The simple fact that net energy production is contracting and that western civilization is approaching and possibly has already passed the point of no return will be hidden for as long as possible.

shortonoil Wed, 05/16/2018 - 07:57 Permalink

Crude oil has a price at which the economy can no longer afford it without increasing its debt. That price point is presently at $46/ barrel. The impact will first be felt by the weaker economies; the emerging markets. Expect increasing stress in the FX markets for their currencies. The price of oil will fall back to its Maximum Affordability level as the world's economies retreat in the face of artificially elevated prices. The Iranians were correct; the price is being manipulated, and the world's economies will contract significantly as a result.

Sapere aude Wed, 05/16/2018 - 07:57 Permalink

IEA less biased....ZH are having a laugh again.

Did you not know how they tried to stifle a whistleblower.

The IEA is based on a membership of 30 countries that are primarily energy requirers!

Do you not recall the whistleblower explaining how the IEA was deliberately downplaying oil resources, deliberately understating depletion rates.

That is why the Ponzi shale came forward, to give the illusion of an "oil glut" when its the opposite.

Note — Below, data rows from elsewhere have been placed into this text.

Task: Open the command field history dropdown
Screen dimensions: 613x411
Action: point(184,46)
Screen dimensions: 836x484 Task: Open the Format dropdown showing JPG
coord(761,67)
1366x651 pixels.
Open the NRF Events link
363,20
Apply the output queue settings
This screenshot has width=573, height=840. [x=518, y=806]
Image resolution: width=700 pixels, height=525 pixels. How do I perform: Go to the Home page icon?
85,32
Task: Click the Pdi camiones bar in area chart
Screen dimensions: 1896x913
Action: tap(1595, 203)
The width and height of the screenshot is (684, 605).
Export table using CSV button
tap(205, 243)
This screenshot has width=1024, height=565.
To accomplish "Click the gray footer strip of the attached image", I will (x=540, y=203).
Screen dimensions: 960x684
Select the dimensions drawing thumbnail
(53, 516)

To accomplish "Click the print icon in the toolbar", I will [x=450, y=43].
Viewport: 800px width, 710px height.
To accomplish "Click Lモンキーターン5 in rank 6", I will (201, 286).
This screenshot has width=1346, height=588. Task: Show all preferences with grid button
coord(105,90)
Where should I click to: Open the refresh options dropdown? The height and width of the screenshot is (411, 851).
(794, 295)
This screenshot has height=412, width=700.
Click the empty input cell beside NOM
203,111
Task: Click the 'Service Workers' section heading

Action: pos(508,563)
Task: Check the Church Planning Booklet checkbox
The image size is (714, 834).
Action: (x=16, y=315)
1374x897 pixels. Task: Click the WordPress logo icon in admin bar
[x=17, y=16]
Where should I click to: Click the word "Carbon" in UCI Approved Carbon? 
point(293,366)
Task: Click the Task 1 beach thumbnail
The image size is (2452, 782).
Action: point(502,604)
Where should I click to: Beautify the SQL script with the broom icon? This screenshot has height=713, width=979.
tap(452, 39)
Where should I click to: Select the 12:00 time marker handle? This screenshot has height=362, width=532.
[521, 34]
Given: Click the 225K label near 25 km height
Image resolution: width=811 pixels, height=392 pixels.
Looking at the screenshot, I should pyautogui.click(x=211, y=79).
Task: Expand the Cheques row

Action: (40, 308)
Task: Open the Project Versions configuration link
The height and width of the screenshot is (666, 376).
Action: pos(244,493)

With the Permian now expected to decline much sooner, even though its still producing oil at a loss, what happens when even the Ponzi shale oil produced is taken out of the equation.

What about the leaked cables from Saudi showing their oil was overstated by some 40%



    Silver Savior Wed, 05/16/2018 - 10:17 Permalink

    People are starting to ride bikes to where I work. And more are talking about it. I have a little Accord so I never care about gas. The big truck big misplaced ego small dick crowd is getting nervous about the prices.


    hanekhw Wed, 05/16/2018 - 11:24 Permalink

    When you trumpet 'inevitable' price increases for months before the peak consumption season something very natural happens. People believe you and they adjust to the 'inevitable' price increases making them 'inevitably' lower than 'expected'.